Vertical Learning Curves
When The Learning Curve Is Vertical
Whatever your politics, yesterday’s inauguration was historic and moving. Now that the ceremonies are over, it’s time for the real work to begin.
We’ve all had the experience of taking a new job, and facing down the learning curve. I suspect, however that the job of president has a steeper learning curve than most. (And that this is true for anyone who takes that particular office.) This got me thinking about vertical learning curves and how to scale them.
The Yerkes-Dodson law tells us that optimum difficulty leads to optimum performance. The trick is finding optimum. Too much difficulty and we burn out. Too little difficulty and we tune out. Find the right balance, and you reach the state Mihaly Csikszentmihalyi http://www.brainchannels.com/thinker/mihaly.html refers to as flow http://en.wikipedia.org/wiki/Flow_(psychology) – that place where you are fully immersed in what you’re doing and most likely to be successful.

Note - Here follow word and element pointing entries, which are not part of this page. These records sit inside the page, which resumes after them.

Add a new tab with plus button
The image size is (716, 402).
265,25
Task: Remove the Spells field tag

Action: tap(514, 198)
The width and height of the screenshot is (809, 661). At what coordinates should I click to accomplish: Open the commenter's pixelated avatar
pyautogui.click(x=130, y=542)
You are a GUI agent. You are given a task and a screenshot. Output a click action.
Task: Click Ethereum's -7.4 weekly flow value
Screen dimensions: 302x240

The power of flow is one of the reasons learning through well-designed games is so powerful.
To get to that state of flow, we first need to manage our on the job learning so that we don’t hit the burn out state. Jim McGee offers four keys to more effective on the job learning.
- Be mindful – People who are expert at something often stop thinking about what they area doing. Instead, keep your attention on what you are doing and why, and pay attention to what is working.

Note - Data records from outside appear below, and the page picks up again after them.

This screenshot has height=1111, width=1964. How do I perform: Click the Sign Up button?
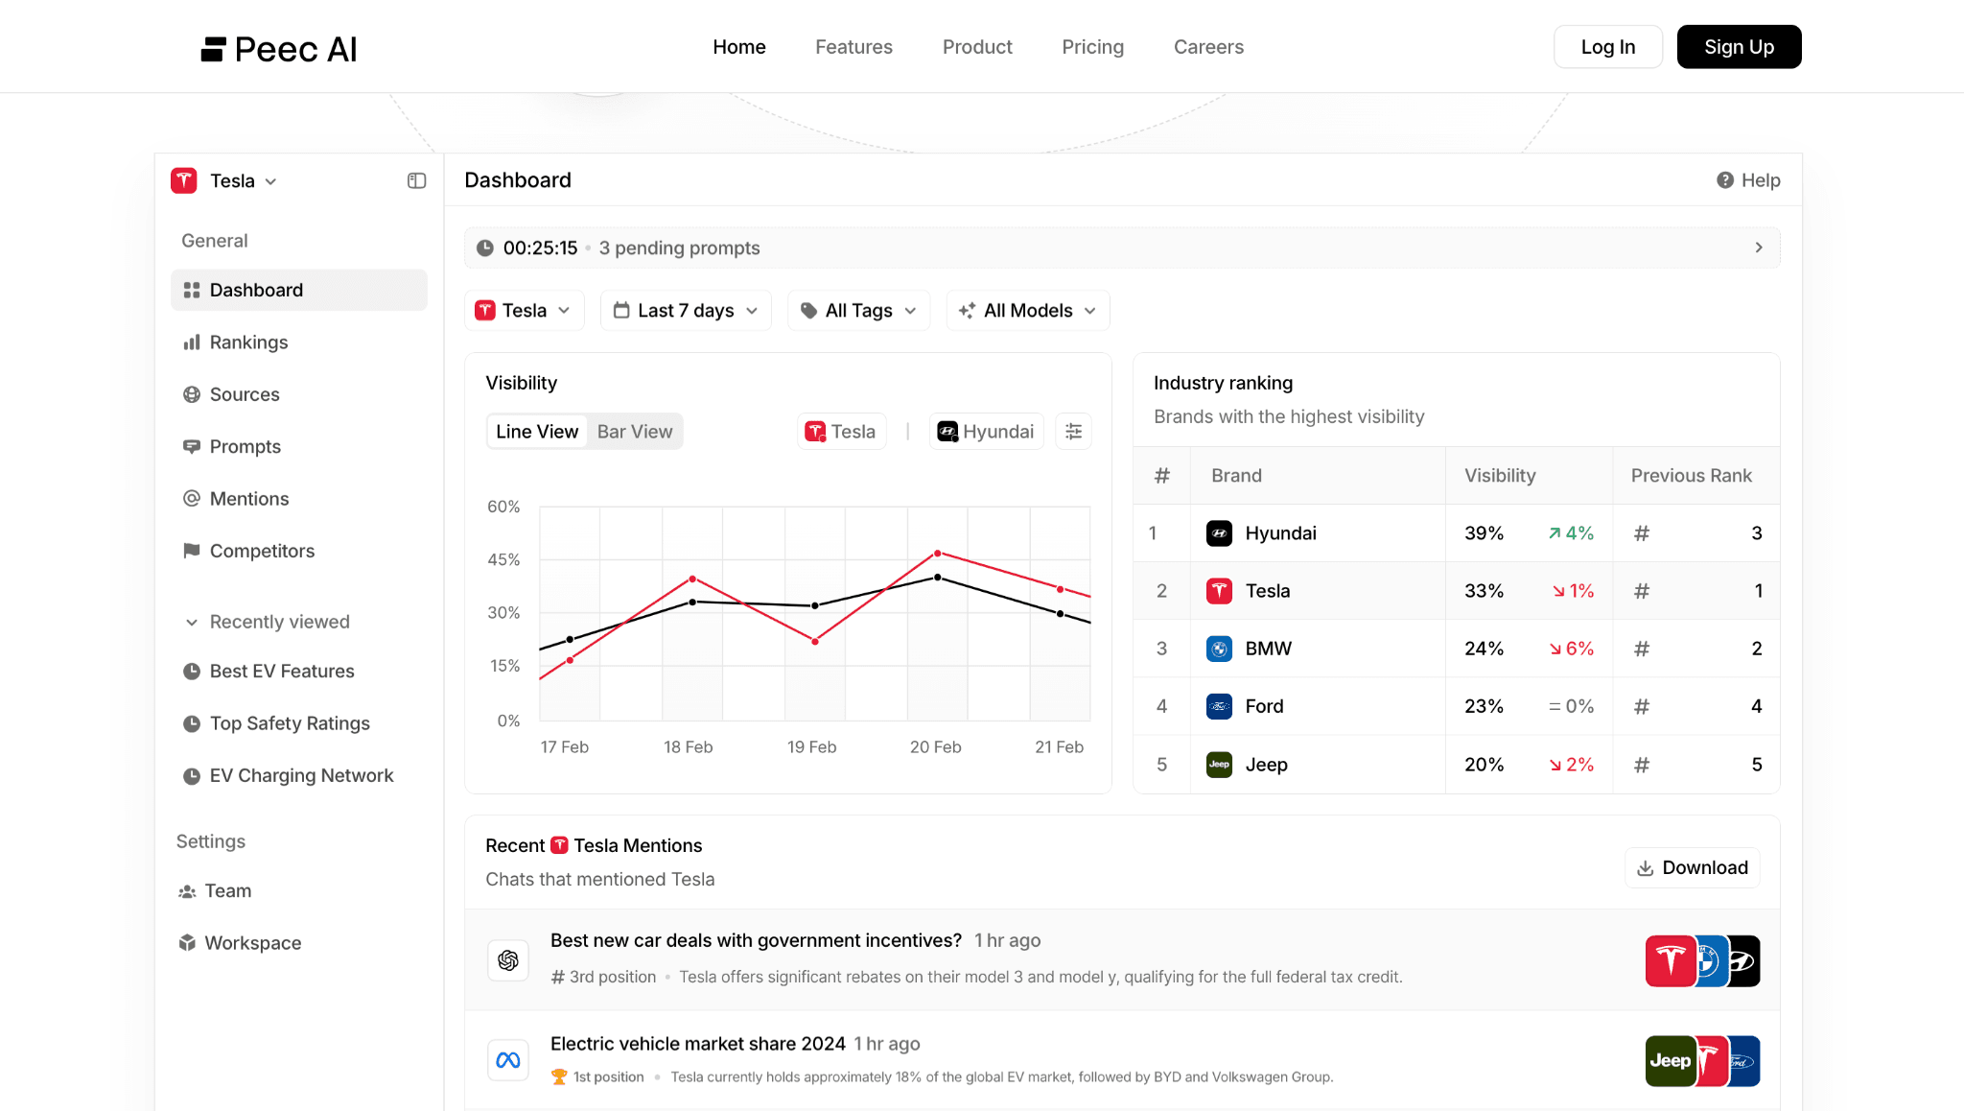tap(1738, 47)
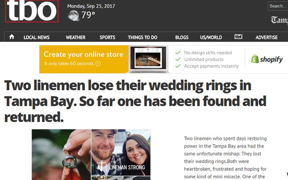This screenshot has height=180, width=288.
Task: Click the moon weather icon
Action: tap(74, 15)
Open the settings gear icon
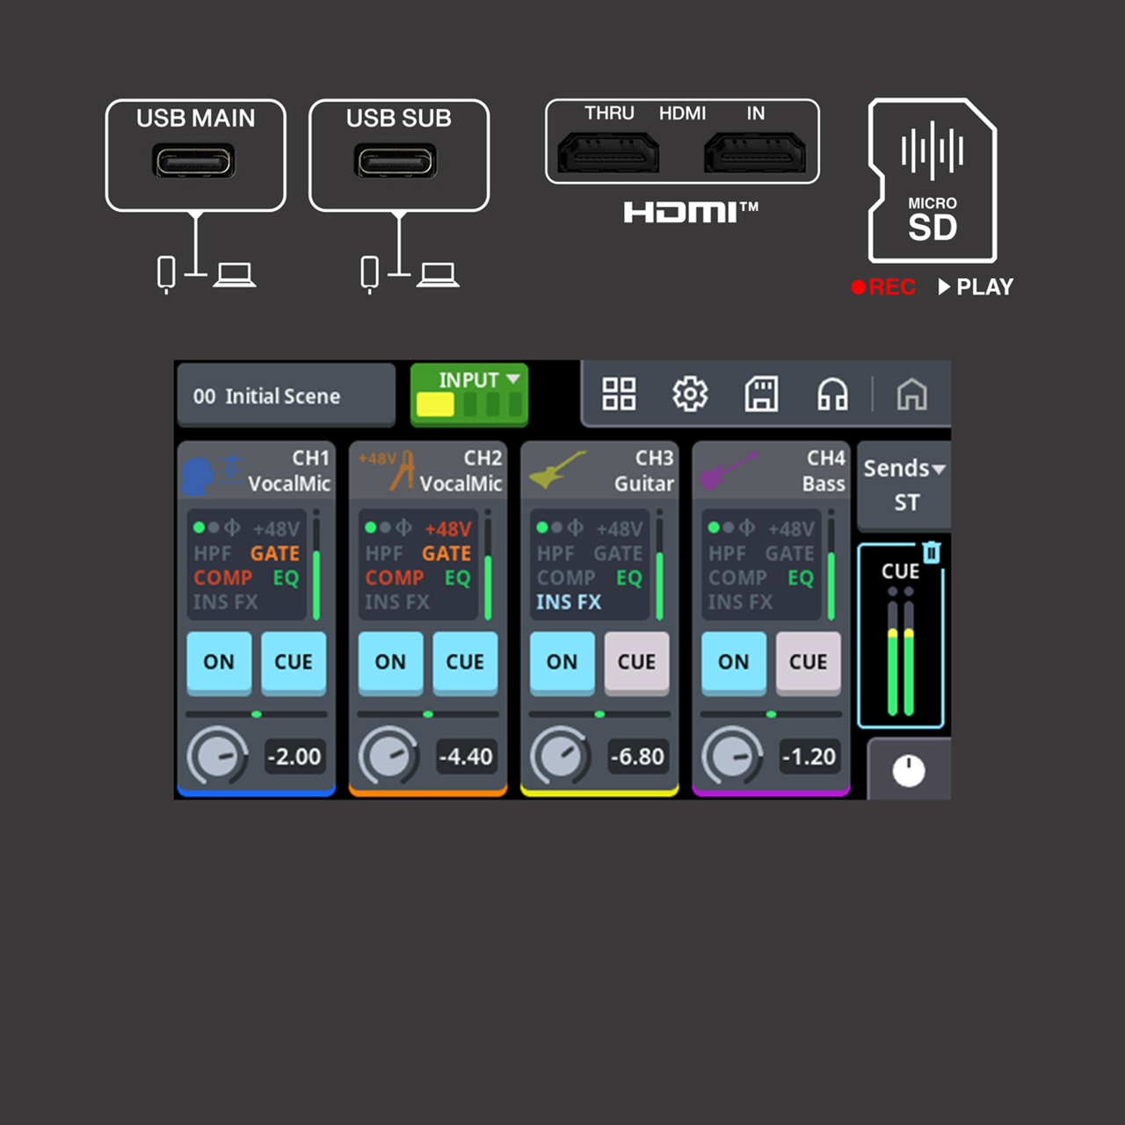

- Take time to reflect – Once a piece of work is complete, ask three simple questions:
- What just happened?
- How was that different from what we expected?
- What does that suggest we should do differently next time?
- Map your ignorance – because new learning always connects to something we already know, it’s important to pay attention to where the holes are.
- Enlist your social environment – Be willing to admit when you don’t know something, and to connect with others who are learning the same sorts of things.
The world felt a little different when Brazen Careerist wrote that training is the new office currency, but in a world where everything is uncertain, learning certainly can’t hurt. Harold Jarche offers suggestions for effective personal knowledge management, to help people make a smooth transition between “That’s an interesting idea” to “This is what I know”.
Personally, when my learning curve gets too steep, I take a break and walk away from the computer for awhile. I find that exercise not only helps to build the brain – it helps to reboot it when it’s fried. What strategies do you use?